Bootcamp Mastery: Distraction Is the Enemy
Ruthlessly Simple Steps for Focusing on Your Work
I recently finished a coding intensive at Fullstack Academy in NYC. These articles are part of a series about how to get the most out of an immersive bootcamp experience. Check out my stories for more!
We live in a distracted age. Everything from open office plans to buzzing cell phones and pinging desktop notifications conspire to interrupt your focus. To fight distraction, you must pursue focus ruthlessly.
Constant distraction kills productivity. Worse than that, distraction makes it harder to learn something hard and new, like programming.
Worse still, your mind can become addicted to constant distraction. At certain times in my life I’ve found myself struggling to maintain long stretches of deep focus. The mind craves a moment of distraction, a quick hit of dopamine from that peek at Facebook or your Inbox.
But there’s good news. You can ween your mind off distraction. In the process, you’ll recover a lot of productivity and you’ll learn better.
The take-no-prisoners intensity of a coding bootcamp is a great time to get started.
Here’s how to do it.
1. Kill all notifications.
Yes, all of them. This includes Slack, email, Messenger, Spotify, any beeps or buzzers, and yes, the little notification icons that appear in the dock at the bottom of your Macbook.
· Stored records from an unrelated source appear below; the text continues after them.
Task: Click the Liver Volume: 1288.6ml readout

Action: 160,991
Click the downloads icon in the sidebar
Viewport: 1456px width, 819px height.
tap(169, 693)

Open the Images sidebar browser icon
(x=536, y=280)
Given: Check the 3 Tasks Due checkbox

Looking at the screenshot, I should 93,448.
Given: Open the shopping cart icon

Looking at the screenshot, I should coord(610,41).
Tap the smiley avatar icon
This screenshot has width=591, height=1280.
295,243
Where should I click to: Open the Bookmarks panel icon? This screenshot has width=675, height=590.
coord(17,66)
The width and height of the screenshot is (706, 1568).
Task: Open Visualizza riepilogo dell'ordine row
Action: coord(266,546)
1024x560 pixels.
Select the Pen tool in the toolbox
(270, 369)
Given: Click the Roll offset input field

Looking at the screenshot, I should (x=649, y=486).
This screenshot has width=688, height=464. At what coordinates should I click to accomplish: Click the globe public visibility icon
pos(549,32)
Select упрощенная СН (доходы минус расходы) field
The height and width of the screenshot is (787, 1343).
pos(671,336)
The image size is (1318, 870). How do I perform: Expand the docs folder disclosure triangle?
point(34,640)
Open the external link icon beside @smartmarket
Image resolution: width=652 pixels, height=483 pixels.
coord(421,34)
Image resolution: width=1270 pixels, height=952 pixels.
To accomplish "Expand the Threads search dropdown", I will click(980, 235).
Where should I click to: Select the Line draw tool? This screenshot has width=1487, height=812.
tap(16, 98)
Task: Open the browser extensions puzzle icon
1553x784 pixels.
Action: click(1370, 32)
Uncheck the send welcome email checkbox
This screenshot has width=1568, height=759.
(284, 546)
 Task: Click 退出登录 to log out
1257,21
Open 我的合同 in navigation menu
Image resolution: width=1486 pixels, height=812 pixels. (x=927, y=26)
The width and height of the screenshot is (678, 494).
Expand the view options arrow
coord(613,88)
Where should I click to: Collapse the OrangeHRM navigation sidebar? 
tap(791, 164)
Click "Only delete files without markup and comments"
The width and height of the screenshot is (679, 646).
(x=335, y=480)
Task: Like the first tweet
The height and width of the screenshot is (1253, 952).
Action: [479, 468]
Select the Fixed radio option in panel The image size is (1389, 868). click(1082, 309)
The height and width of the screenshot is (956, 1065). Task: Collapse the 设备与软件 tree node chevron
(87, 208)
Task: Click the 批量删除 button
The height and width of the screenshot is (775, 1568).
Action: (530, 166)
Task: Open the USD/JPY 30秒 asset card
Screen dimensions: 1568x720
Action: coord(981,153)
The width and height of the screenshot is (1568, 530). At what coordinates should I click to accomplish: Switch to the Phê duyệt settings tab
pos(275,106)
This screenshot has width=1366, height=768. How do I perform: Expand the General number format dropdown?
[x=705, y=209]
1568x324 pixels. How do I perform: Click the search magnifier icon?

Distraction is the enemy because your mind needs to be free to focus on your current task. A notification tells your brain, “Oh look, something important just happened. Remember it!”
Even if you think you’re turning your attention back to programming when your computer beeps, your subconscious still has taken note of the distraction. You won’t operate at full brain power.
“But what about…!” No. There are no exceptions.
When you are in focused mode, you must commit 100% to no distractions.
“But how will people get in touch with me?”
Take time throughout the day to deliberately check your communication devices (more on this soon). Make communicating with colleagues a conscious part of your workflow, not a noisy din behind your whole day.
2. Turn off your phone or put it on do not disturb.
You don’t want to hear or feel anything. We’re all such Pavlovian dogs for our cell phones that a vibration might as well be the loud ring of a phone. If you’re a real phone addict, you should put your phone somewhere where you can’t see it.
Pretend you’re on a date — ok, I know everyone has their phones out on dates (!) — but pretend you’re polite and old-fashioned! You wouldn’t leave your phone rudely on the table. So don’t do it when you’re working. Stash it in your backpack or purse so you don’t have any visual cues to check your phone.
3. Stay off Facebook during your day.
If possible, you might consider kicking your social media habit entirely. I deleted my Facebook almost 2 years ago and I can say unequivocally: my productivity (and my life in general) has been better since. Besides, every time you post or browse Facebook, you’re just working for Mark Zuckerberg.
Except you’re paying him with your time and energy. Do you want to be volunteer labor for a billionaire?
Some people balk at the idea of kicking social media. If you really don’t want to kick it, install tools that block it during working hours.
A conscious attitude towards communication and social media is just a part of being a professional.
I try to think of myself as a professional. A professional takes their work seriously. I try to imagine that my own work ethic should mirror a great musician or athlete.
Can you imagine Usain Bolt casually browsing Facebook while training? Do you think Michael Phelps tweets poolside between each lap? Do you think Segovia or Gershwin or Coltrane or Da Vinci would sit at the guitar/piano/saxophone/canvas and text message their buddies every 5 minutes? No way.
When I remind myself that to think like a professional, it becomes easy to stay away from social media during the work day. Otherwise, what sort of professional am I, really?
Fourth, use the Pomodoro method to pace your work. You can’t focus all day without breaks. Deep focus takes something out of you. Some evidence suggests that even pros who have mastered the art of deep focus, such as elite violinists, can focus deeply for only 3–5 hours per day.
Pomodoro really helps. Think of it as interval training for your work. Work intensely for 25 minutes, take a 5 minute break. During your break, don’t think about work. Take a walk, get a cup of coffee. If you must, do something distracting like 5 minutes of Facebook.
Every three sessions, take a longer break for 15–20 minutes. You’ll soon find that you can rack up several hours of deep work each day. Your productivity (and your co-workers) will thank you.
Pomodoros also help you balance focus and communication with colleagues. You can check your phone at the end of a Pomodoro.
Remember, distraction is the enemy. Make it easy on yourself and follow these simple rules to get the most out of your work and your coding bootcamp.